Tugas: Teruskan berita tentang desakan mahasiswa agar KPK mengawasi DPRD Jawa Barat, mulai tepat setelah kalimat terakhirnya.

Bandung, Pasundannews – Kelompok mahasiswa di Jawa Barat meminta Komisi Pemberantas Korupsi (KPK) turunkan tim pencegahan tindak pidana korupsi di DPRD Jawa Barat.
Mahasiswa yang terdiri dari GMKI, HMI, KAMMI, PMKRI, HIKMAHBUDHI Jawa Barat, konsisten mengawal anggaran public Jawa Barat. Hal itu guna tidak terjadi kasus mega skandal korupsi di DPRD Jabar. Seperti kasus jual beli dana aspirasi/pokok-pokok pikiran Anggota DPRD yang di tangani oleh KPK.
Dari hasil kajian pihaknya, kasus mega skandal korupsi DPRD ini bisa terjadi saat proses perumusan anggaran APBD Jabar. Apalagi dalam waktu dekat akan berlangsung proses perumusan anggaran APBD oleh DPRD dan Pemprov Jabar.
Ravindra Koordinator HIKMAHBUDHI Jabar mengatakan bahwa kasus jual beli dana aspirasi/pokok-pokok pikiran anggota DPRD Jabar yang sudah pihaknya analisa. Dari hasil kajian dan mengikuti proses sidang kasus tersebut. Ada indikasi melakukan modus proses jual beli alokasi dana pokok-pokok pikiran sudah dari awal perumusan APBD Jabar.

Data yang Diberikan:
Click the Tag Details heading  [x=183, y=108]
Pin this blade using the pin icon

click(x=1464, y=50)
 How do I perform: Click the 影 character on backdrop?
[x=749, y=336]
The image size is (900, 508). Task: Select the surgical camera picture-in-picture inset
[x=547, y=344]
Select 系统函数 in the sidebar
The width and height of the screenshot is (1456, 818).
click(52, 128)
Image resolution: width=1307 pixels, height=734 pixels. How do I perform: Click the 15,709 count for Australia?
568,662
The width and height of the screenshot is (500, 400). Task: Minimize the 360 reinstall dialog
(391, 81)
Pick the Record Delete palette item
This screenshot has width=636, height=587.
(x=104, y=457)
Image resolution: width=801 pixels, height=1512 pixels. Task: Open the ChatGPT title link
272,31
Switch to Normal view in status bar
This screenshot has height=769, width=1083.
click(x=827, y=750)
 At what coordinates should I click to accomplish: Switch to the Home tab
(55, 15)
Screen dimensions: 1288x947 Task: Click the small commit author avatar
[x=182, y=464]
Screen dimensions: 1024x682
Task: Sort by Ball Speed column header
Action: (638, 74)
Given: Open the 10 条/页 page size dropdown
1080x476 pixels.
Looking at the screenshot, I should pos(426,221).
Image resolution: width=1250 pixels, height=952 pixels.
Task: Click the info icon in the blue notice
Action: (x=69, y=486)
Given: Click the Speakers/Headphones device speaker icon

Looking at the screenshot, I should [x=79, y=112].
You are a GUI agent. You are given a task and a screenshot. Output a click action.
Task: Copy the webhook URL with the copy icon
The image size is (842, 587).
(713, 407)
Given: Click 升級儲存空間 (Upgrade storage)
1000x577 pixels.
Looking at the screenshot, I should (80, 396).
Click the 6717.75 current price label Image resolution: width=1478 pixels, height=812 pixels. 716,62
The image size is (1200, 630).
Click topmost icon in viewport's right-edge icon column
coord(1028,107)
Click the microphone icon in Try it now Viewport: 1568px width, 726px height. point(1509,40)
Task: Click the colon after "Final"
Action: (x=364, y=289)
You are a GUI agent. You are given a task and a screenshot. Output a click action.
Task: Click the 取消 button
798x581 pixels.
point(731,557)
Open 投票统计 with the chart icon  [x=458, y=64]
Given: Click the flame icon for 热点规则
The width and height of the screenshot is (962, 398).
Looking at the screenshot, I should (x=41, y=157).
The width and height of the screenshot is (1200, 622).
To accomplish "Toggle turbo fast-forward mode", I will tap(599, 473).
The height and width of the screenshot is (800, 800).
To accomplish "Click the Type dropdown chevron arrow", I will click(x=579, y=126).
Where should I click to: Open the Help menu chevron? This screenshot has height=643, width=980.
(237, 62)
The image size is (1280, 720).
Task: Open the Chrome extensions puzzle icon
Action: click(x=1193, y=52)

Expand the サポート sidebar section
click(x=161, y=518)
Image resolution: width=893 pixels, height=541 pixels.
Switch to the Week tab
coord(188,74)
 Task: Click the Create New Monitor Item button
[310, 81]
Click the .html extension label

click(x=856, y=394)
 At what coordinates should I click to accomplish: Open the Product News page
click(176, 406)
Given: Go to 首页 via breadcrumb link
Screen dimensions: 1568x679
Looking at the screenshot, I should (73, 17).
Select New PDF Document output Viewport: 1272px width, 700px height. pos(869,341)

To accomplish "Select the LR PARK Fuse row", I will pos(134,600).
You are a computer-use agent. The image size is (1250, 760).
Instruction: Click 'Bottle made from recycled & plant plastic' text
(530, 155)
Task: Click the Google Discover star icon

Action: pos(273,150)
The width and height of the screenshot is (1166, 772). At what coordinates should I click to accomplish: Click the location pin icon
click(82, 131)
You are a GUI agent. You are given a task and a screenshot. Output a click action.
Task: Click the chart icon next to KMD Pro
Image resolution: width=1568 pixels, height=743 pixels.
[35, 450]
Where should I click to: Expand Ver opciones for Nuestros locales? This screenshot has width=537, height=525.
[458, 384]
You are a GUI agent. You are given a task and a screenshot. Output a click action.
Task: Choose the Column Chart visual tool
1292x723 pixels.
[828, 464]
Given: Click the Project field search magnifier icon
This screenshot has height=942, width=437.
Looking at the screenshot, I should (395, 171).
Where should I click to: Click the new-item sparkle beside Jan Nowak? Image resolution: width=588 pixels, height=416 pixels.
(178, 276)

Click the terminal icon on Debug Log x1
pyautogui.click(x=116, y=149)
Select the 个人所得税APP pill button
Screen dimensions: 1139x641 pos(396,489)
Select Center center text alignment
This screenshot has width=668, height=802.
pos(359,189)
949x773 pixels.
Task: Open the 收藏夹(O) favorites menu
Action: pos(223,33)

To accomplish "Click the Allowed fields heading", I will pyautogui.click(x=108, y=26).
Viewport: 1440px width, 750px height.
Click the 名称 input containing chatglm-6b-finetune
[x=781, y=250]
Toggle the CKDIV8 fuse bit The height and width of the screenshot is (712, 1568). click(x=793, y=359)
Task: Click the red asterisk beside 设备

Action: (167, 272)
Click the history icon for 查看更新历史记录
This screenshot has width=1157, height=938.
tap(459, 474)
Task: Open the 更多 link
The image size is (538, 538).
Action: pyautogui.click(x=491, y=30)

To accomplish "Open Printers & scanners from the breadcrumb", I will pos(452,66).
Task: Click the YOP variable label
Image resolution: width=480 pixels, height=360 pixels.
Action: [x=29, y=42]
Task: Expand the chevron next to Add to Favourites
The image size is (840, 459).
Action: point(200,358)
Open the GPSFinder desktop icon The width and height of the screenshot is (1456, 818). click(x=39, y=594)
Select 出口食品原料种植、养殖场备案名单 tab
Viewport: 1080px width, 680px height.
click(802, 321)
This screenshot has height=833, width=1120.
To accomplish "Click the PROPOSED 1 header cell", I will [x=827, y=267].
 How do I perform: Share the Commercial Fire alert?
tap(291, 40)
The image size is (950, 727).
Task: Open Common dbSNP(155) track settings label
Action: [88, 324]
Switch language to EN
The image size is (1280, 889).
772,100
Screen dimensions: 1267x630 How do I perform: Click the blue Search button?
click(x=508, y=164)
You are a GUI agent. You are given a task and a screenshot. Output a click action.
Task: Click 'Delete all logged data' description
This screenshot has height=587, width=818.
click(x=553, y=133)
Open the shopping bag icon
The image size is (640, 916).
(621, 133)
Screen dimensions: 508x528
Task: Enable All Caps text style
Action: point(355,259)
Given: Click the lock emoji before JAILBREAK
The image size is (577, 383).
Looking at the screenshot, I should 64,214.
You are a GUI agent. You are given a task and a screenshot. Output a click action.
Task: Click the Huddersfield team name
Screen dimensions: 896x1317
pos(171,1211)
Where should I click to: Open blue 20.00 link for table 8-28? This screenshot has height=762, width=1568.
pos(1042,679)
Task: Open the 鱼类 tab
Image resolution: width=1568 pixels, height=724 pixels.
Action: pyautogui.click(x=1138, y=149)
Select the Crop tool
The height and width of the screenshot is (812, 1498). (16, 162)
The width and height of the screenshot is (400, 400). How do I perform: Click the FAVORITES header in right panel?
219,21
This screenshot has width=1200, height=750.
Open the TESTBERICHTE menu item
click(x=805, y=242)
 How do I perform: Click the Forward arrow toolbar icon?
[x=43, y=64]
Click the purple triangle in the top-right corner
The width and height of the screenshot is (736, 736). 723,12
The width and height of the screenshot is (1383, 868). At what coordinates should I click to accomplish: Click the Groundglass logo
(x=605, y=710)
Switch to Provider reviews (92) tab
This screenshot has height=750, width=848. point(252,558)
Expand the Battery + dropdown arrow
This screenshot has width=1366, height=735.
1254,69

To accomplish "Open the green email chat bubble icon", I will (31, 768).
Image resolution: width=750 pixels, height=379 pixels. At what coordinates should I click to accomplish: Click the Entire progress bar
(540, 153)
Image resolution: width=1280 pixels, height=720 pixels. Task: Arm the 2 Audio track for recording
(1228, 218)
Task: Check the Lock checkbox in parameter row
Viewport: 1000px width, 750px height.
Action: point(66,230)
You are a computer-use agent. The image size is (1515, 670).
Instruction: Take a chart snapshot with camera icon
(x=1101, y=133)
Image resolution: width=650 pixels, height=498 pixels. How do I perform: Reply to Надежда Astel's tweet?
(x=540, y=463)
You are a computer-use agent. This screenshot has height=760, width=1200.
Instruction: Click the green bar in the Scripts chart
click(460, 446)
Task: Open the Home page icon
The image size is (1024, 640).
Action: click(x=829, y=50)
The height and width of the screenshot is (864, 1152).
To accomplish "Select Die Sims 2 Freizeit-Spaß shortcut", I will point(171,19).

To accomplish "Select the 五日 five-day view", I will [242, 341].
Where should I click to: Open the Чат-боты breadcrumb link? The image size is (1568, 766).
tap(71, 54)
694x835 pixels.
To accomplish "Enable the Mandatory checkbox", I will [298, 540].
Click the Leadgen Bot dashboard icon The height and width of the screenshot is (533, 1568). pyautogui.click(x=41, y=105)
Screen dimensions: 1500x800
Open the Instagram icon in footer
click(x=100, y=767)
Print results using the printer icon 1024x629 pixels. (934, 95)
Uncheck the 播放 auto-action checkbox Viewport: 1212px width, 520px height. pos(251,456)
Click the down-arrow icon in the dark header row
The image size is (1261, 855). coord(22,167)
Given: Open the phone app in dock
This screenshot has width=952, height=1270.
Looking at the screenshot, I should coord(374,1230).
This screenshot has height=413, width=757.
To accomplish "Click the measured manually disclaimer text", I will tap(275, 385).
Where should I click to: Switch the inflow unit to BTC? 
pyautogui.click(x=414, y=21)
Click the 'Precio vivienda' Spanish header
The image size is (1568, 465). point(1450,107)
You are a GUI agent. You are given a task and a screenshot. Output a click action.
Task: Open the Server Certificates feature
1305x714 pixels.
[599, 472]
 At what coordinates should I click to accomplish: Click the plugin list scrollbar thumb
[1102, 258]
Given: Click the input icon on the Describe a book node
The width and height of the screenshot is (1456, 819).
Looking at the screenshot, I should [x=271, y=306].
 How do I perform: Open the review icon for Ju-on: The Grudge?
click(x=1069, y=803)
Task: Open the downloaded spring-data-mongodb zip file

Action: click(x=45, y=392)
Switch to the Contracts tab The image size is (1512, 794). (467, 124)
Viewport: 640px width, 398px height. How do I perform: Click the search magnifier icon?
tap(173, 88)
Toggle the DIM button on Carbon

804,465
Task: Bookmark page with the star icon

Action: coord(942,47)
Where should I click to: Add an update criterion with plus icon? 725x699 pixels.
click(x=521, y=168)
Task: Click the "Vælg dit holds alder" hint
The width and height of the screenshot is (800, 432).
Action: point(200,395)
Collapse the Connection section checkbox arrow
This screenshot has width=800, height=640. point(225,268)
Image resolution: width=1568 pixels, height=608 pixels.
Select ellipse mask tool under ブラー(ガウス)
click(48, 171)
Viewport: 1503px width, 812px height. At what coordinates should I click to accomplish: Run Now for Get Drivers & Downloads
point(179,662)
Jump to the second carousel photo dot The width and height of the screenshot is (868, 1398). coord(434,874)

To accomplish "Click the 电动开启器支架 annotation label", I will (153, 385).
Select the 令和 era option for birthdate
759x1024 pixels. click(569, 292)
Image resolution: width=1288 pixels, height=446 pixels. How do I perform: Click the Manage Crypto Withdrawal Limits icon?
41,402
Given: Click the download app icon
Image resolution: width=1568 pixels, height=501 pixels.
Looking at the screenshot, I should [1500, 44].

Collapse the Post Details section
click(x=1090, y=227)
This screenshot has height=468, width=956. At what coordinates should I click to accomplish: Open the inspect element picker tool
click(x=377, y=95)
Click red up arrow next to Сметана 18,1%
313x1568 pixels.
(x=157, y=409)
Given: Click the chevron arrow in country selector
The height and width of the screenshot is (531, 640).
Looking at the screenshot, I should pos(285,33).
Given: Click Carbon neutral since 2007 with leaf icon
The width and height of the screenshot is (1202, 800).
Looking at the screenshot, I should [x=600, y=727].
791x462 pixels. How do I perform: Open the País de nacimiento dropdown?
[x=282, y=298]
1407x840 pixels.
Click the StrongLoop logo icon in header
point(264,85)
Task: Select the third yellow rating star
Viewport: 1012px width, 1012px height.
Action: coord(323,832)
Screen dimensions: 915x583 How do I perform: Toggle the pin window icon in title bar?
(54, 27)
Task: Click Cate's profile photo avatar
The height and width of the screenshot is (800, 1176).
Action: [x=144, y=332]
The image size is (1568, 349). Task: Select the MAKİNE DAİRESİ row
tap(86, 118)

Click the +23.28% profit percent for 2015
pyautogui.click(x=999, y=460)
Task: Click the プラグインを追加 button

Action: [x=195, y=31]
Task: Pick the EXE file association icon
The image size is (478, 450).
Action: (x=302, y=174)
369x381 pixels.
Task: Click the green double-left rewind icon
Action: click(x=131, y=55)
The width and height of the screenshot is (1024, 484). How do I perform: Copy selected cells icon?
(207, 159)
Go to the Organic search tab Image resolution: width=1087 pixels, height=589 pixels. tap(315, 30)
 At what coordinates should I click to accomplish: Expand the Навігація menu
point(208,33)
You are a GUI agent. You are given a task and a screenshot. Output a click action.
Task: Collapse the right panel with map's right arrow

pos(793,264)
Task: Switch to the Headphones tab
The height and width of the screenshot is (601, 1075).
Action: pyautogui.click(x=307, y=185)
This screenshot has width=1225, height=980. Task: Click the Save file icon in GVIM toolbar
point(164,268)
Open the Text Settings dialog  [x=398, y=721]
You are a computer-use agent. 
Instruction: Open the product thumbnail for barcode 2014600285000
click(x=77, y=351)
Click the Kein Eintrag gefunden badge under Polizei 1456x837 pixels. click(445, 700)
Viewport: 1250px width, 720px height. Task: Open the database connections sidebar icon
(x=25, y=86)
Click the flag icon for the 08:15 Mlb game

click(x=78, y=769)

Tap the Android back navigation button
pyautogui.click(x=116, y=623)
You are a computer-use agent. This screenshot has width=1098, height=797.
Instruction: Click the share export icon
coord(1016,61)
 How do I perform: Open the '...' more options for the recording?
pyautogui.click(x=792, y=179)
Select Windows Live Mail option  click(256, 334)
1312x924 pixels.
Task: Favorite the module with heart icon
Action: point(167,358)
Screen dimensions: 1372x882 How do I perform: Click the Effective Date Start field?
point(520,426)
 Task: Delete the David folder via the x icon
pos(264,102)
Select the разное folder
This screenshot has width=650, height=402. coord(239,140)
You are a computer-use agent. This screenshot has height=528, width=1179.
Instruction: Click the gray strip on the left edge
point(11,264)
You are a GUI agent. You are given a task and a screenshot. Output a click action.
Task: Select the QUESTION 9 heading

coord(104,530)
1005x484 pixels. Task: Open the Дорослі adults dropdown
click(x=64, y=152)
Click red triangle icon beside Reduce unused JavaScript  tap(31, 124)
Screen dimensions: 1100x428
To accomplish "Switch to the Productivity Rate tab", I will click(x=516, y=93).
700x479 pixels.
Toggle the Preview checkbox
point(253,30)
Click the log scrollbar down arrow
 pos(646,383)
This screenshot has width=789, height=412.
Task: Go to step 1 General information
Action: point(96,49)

Jawaban:
“Maka dari itu kami meminta KPK untuk menurunkan tim divisi pencegahan tindak pidana korupsi, karena kami khawatir nanti jual beli pokir ini terulang kembali,” tegasnya.
“Salah satu tugas fungsi KPK adalah melakukan tindak pencegahan. Ini di Jabar ada kasus mega skandal korupsi yaitu jual beli dana pokok pokok pikiran anggota dewan. Sebentar lagi akan ada proses perumusan APBD Jabar tahun 2022. Maka dari itu kami meminta KPK untuk menurunkan tim divisi pencegahan tindak pidana korupsi,” ujarnya.
Menurut Ravindra, yang menjadi kekhawatiran pihnaya bahwa modus serupa akan terulang kembali. Apalagi jumlah alokasi dana pokir DPRD Jabar lebih dari 2 Triliyun Rupiah.
“Besar sekali itu,” pungkas Ravindra.
Sementara itu, Khoirul Anam ketua Badko HMI Jabar menambahkan, KPK harus turun untuk mencegah tindak pidana Korupsi anggaran APBD Jabar agar tidak terulang kembali.
Menurutnya, krisis anggaran saat ini lebih baik di gunakan untuk penanggulangan Covid-19 di Jabar. “Kami Khawatir Kasus yang serupa terjadi kembali. Ibarat pepatah, lebih baik mencegah dari pada mengobati,” katanya.
“Kami menaruh kecurigaan yang besar. Pertama, DPRD Jabar tidak ada itikat baik untuk mengevaluasi system penggunaan dana pokir. Kedua, tidak ada dasar aturan payung hukum yang jelas untuk mengatur penggunaan alokasi dana aspirasi atau pokir anggota DPRD Jabar,” tegasnya.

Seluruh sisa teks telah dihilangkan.